Chargés de missions emploi

Echanges avec Ariane et Franck, chargés de mission emploi pour les programmes d’accompagnement socio-professionnel en Île-de-France, un métier passionnant qui favorise la réinsertion des personnes accompagnées.

Pouvez-vous nous parler de votre parcours et de ce qui vous a motivé à devenir chargé(e) de mission emploi à l’Îlot ?
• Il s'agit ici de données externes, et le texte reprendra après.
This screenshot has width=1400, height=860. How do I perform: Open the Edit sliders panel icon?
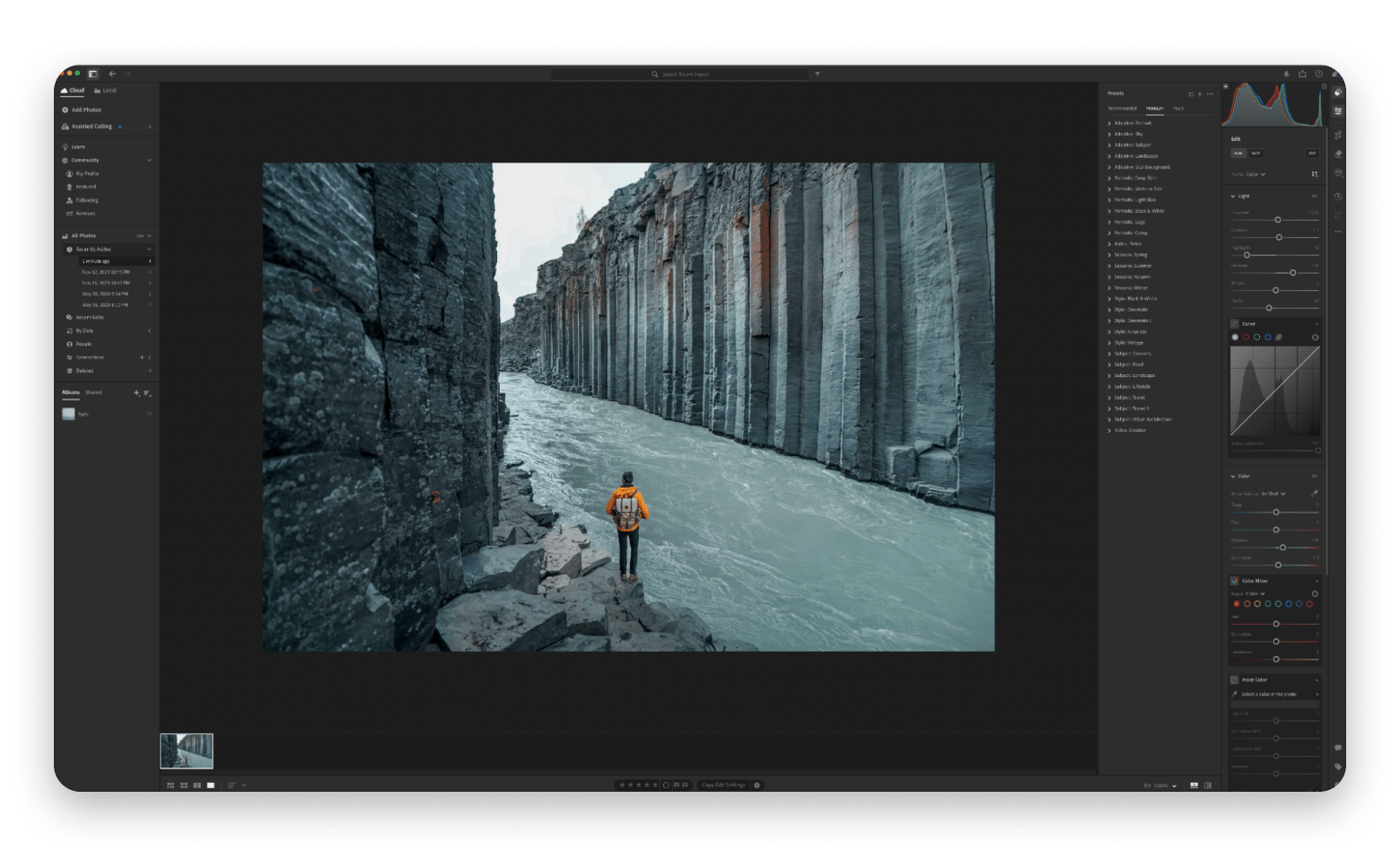coord(1338,109)
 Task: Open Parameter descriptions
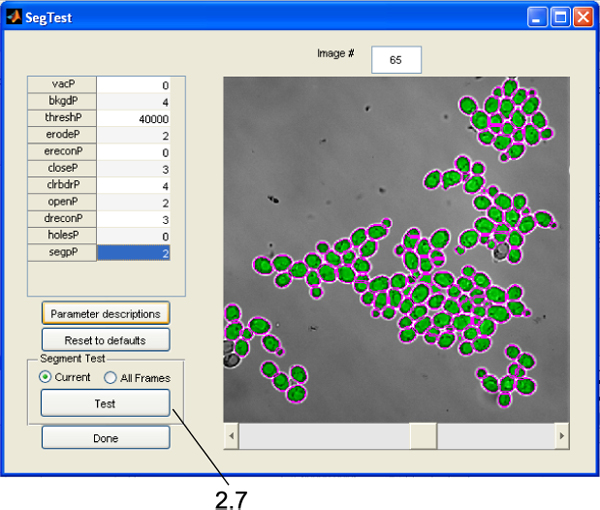tap(105, 313)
ARIANE : J’ai fait une école de commerce et je me suis orientée vers l'entrepreneuriat social. Cela peut sembler éloigné de la réinsertion socioprofessionnelle des détenus, mais à travers mon engagement personnel j’ai été sensibilisée à cette problématique. Chaque week-end, je participais à des maraudes, où j’ai rencontré de nombreux anciens détenus vivant à la rue. En discutant avec eux, j’ai découvert les difficultés qu’ils rencontraient pour se réinsérer professionnellement, en partie en raison de la complexité des démarches administratives.
C’est dans ce contexte que j’ai découvert l’Îlot et son approche globale. L’association combine plusieurs volets : l’hébergement, emploi et un accompagnement socioprofessionnel approfondi. Cette approche tripartite me semblait essentielle pour assurer une réinsertion réussie. Et lorsque l’opportunité s’est présentée de travailler pour l’Îlot, je n’ai pas hésité à m’engager.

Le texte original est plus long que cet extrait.